Breaking Down the Average P/E Ratio of the Retail Sector
The P/E ratio is calculated by dividing a company's market price per share by its EPS. NYU's Stern School publishes P/E data for different industries, and the retail sector is divided into seven categories, which include automotive, building supply, distributors, general, grocery and food, online, and specialty lines retail companies.
As of January 2018, based on trailing-12-month data, the data of the P/E ratios of these companies combine all retail companies, with an average trailing P/E of 46.30. This value ranges from a low of 16.09, which is the average of automotive retail companies to a high of 111.56, which is the average of retail distributor companies.

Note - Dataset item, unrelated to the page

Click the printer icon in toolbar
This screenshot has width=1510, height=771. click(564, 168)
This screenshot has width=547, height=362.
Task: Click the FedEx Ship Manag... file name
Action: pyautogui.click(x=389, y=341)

Building supply retail companies have an average P/E ratio of 34.85, general retail companies have an average of 21.02, grocery and food retail companies have an average of 40.72, online retail companies have an average of 64.87, and specialty lines retail companies have an average P/E ratio of 34.98.
The average P/E ratio of the retail sector is calculated using the arithmetic mean average. The retail sector's P/E ratio is calculated as (16.09 + 34.85 + 111.56 + 21.02 + 40.72 + 64.87 + 34.98) / 7. This average includes large-cap stocks, such as Walmart, Costco Wholesale Corporation, Dollar Tree Incorporated and Home Depot.